Further, speaking on MSNBC, Menendez warned that “If we wait until we determine whether or not a negotiation can succeed… the timeframe that the Iranians have to produce enough fissile material for the first nuclear weapon is six to eight weeks,” meaning any sanctions push would be “inconsequential.”

Sanctions proponents often tout the theory that Iran must be brought to the brink of economic collapse in order to abandon its nuclear pursuits. As Sen. Menendez stated in a committee hearing in May, the U.S. must “convince the Supreme Leader that his continued pursuit of nuclear weapons is threatening the very existence of his regime.”

While the six-to-eight week timeline Sen. Menendez cites is based on a theoretical, all-out Iranian pursuit of a weapons threshold, such a push could not be halted by sanctions.

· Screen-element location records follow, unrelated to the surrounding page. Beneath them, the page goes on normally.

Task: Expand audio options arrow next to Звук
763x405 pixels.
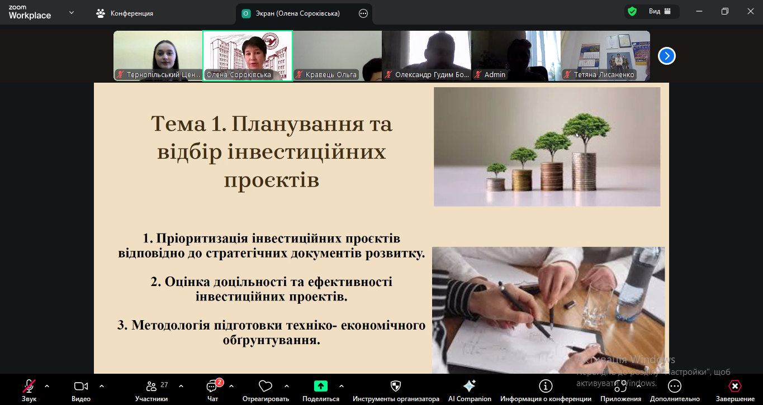Action: 47,386

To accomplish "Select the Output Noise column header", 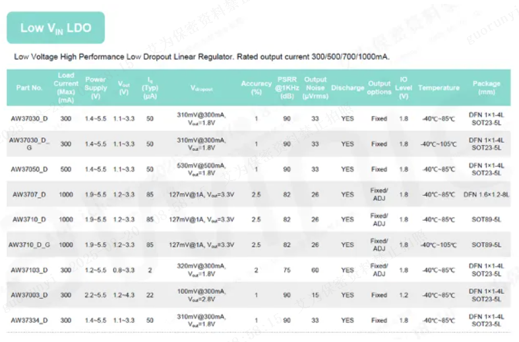I will point(315,88).
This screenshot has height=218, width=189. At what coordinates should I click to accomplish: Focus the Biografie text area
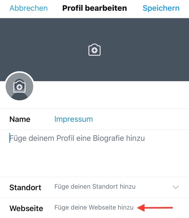click(95, 153)
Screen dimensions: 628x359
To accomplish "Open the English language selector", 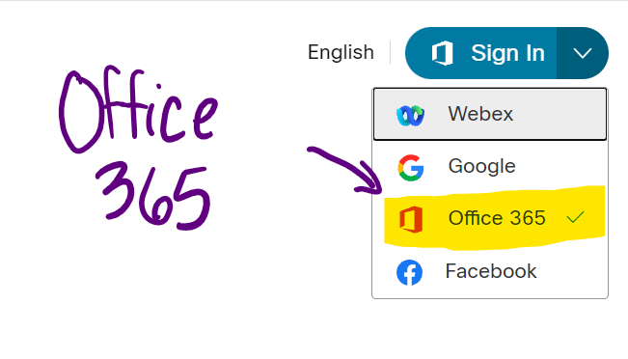I will pos(341,52).
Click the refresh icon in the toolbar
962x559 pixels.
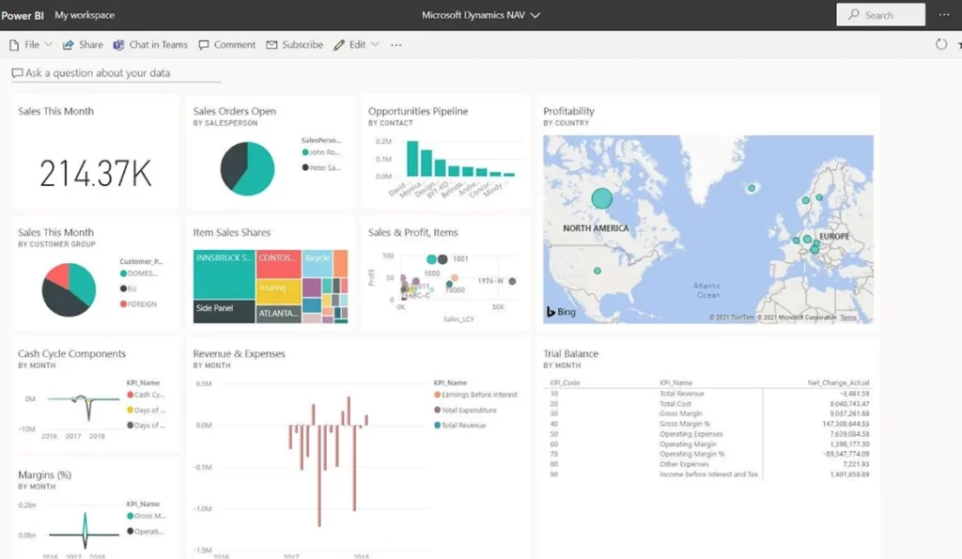pos(941,45)
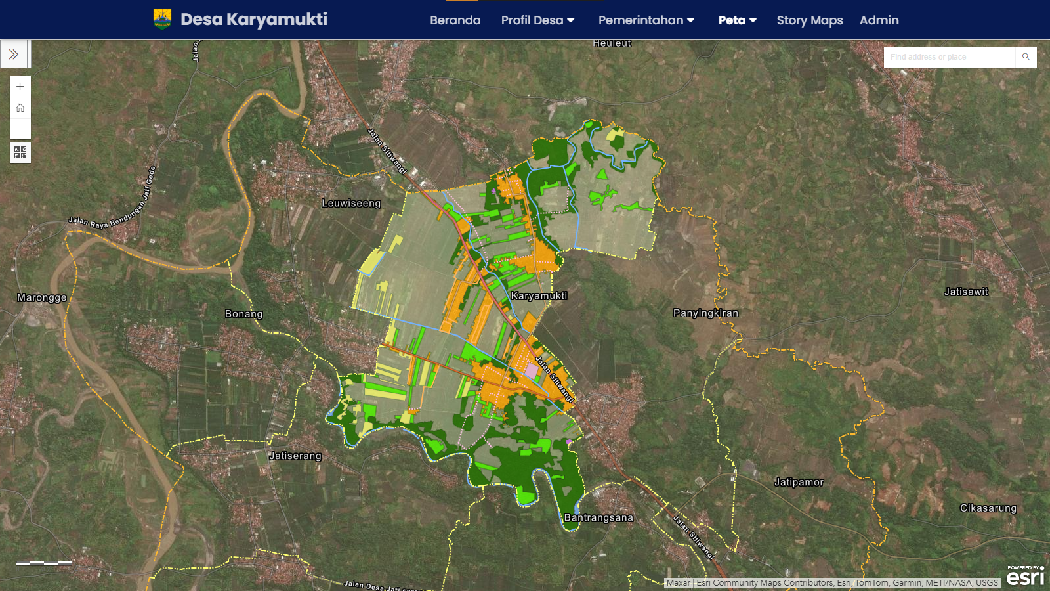Go to the Beranda page
Image resolution: width=1050 pixels, height=591 pixels.
pyautogui.click(x=455, y=20)
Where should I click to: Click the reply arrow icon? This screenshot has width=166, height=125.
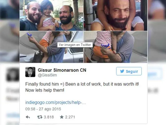28,117
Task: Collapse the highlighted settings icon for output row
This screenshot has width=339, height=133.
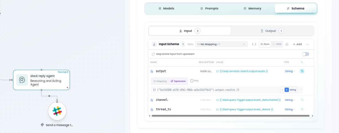Action: point(302,71)
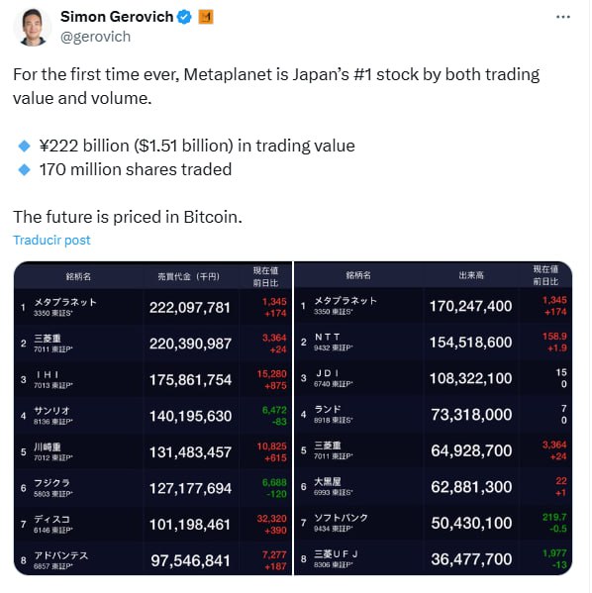Select the IHI row in value table
Screen dimensions: 592x593
point(152,380)
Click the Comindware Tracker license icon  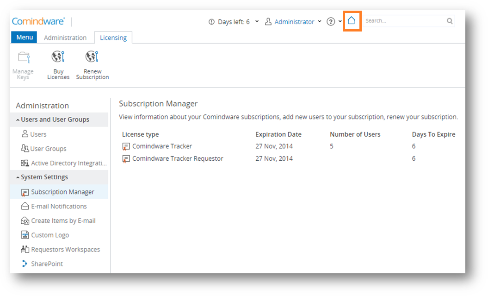click(126, 147)
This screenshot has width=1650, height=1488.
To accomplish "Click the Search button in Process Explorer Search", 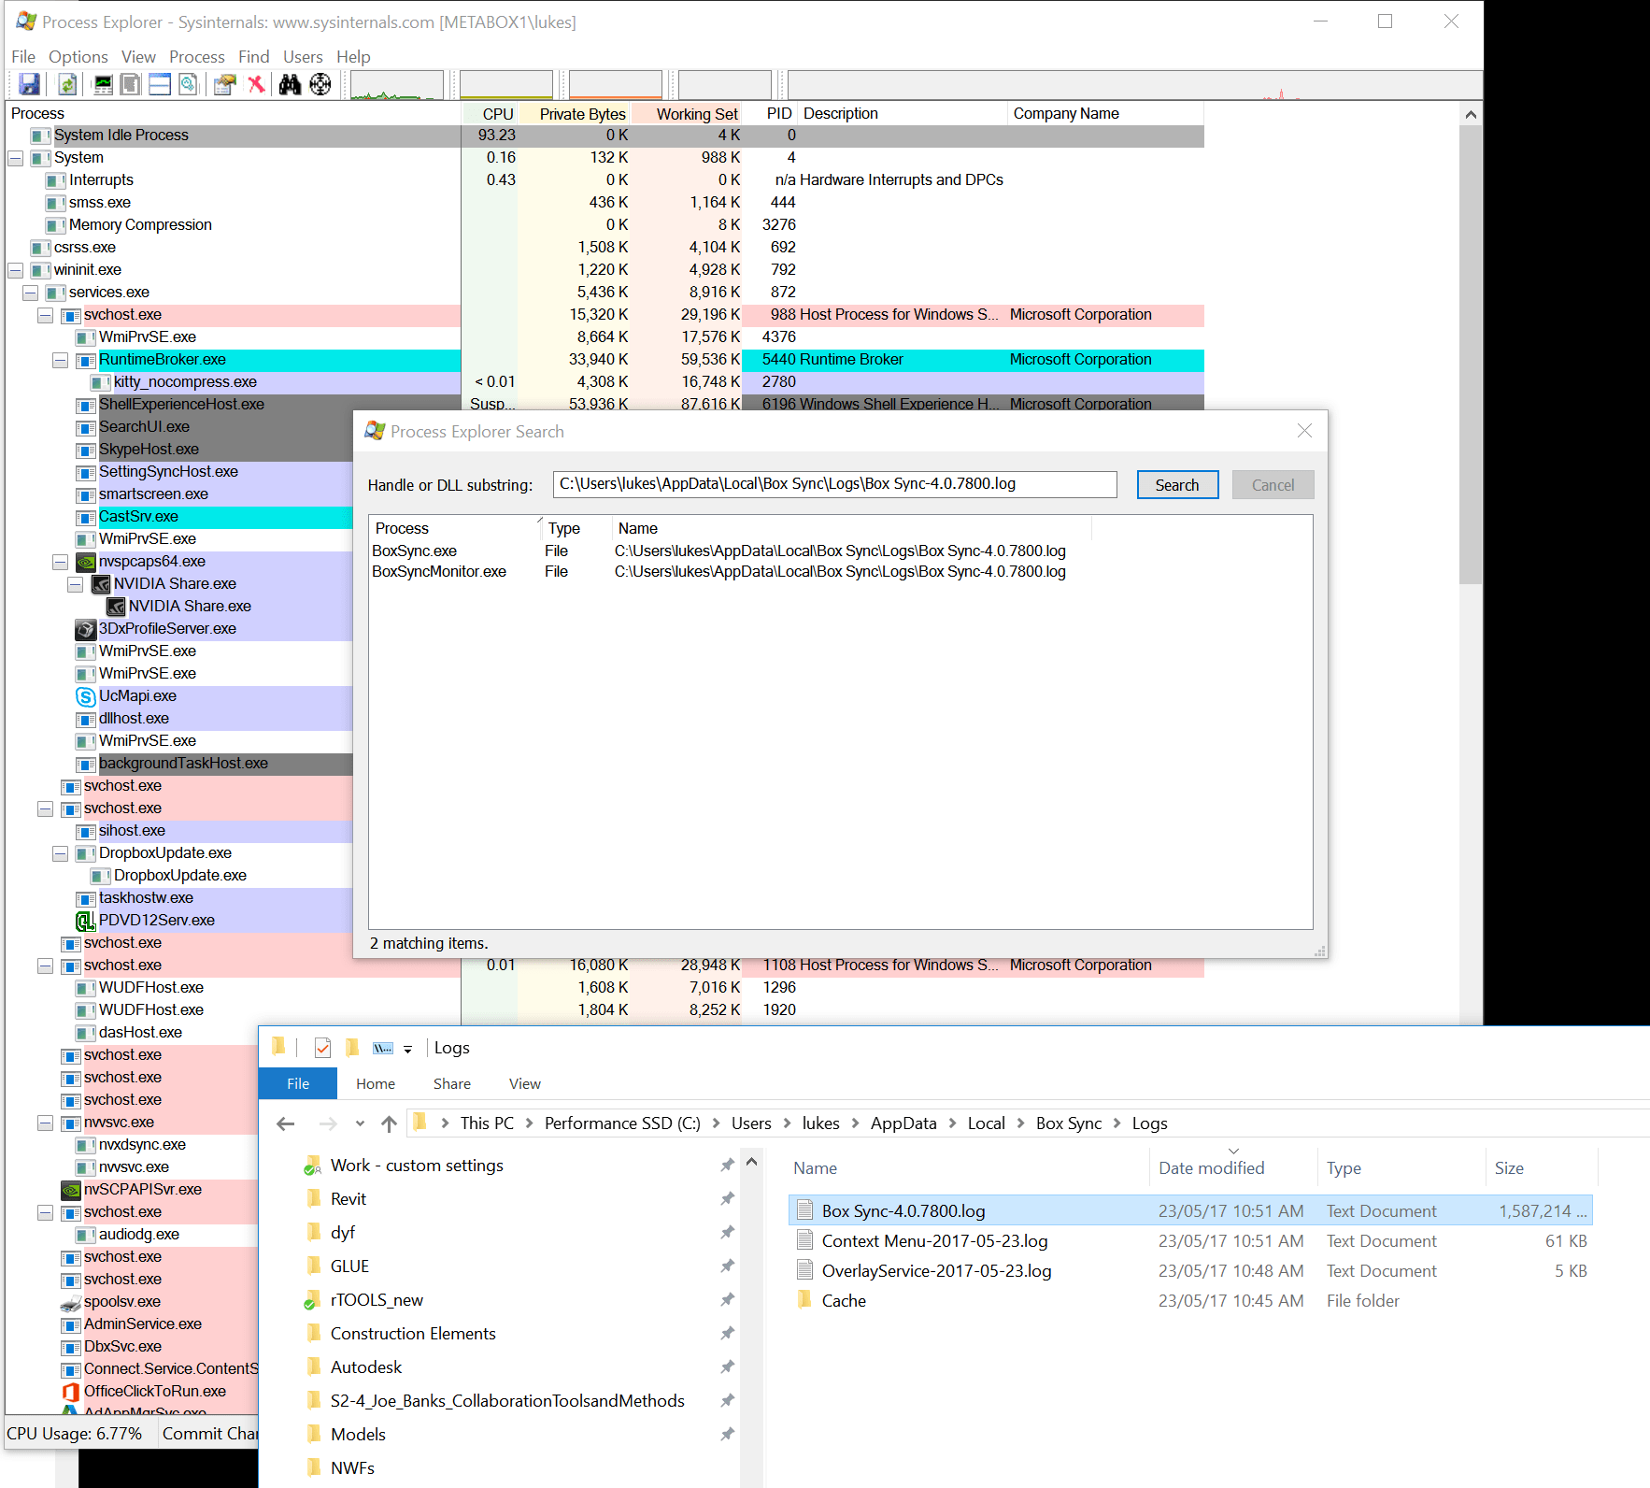I will tap(1177, 484).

The Foundation for Defense of Democracies (FDD), a hawkish think tank that receives funding from Sheldon “Nuke Iran” Adelson, estimated in October that Iran likely has sufficient reserves and assets to “muddle through” economically “for at least 12 months, if not longer.” While the report was intended to enhance support for sanctions, it actually undermined their case. Even if it was possible and a good idea to try to incite regime change by crashing Iran’s economy (which it is not), we certainly couldn’t do so in 6-8 weeks with or without the Menendez-Kirk bill. On the other side of the political spectrum, Colin Kahl, a former Pentagon official under the Obama administration, testified before Congress in November that:

“Even if Congress goes forward with additional harsh sanctions, economic conditions are not likely to produce enough existential angst among Iranian leaders, generate mass unrest, or otherwise implode the regime before Iran achieves a nuclear breakout capability.”

As Kahl pointed out, even imprisoned Green Movement leaders have supported the country’s enrichment program. As a result, pursuing plans for economic regime change would inflame nationalist sympathies and result in nuclear escalation, rather than capitulation.

In his quest to create a highly dubious “Plan B” if negotiations fail, Sen. Menendez is putting “Plan A” – diplomacy – directly in the crosshairs. U.S. and Iranian officials have warned that new Congressional sanctions would kill the first phase deal. Rather than take offense when officials or experts call attention to the fact that he is pushing the U.S. toward war, Sen. Menendez should ask himself what happens when his bill scuttles diplomacy and Iran’s nuclear progress continues unabated — or worse, intensifies. If we fail to pursue the critical diplomatic opportunity right in front of us and instead pursue sanctions, war is the likely outcome. Sen. Menendez – and the colleagues that support his stubborn pursuit of sanctions – would then shoulder the blame.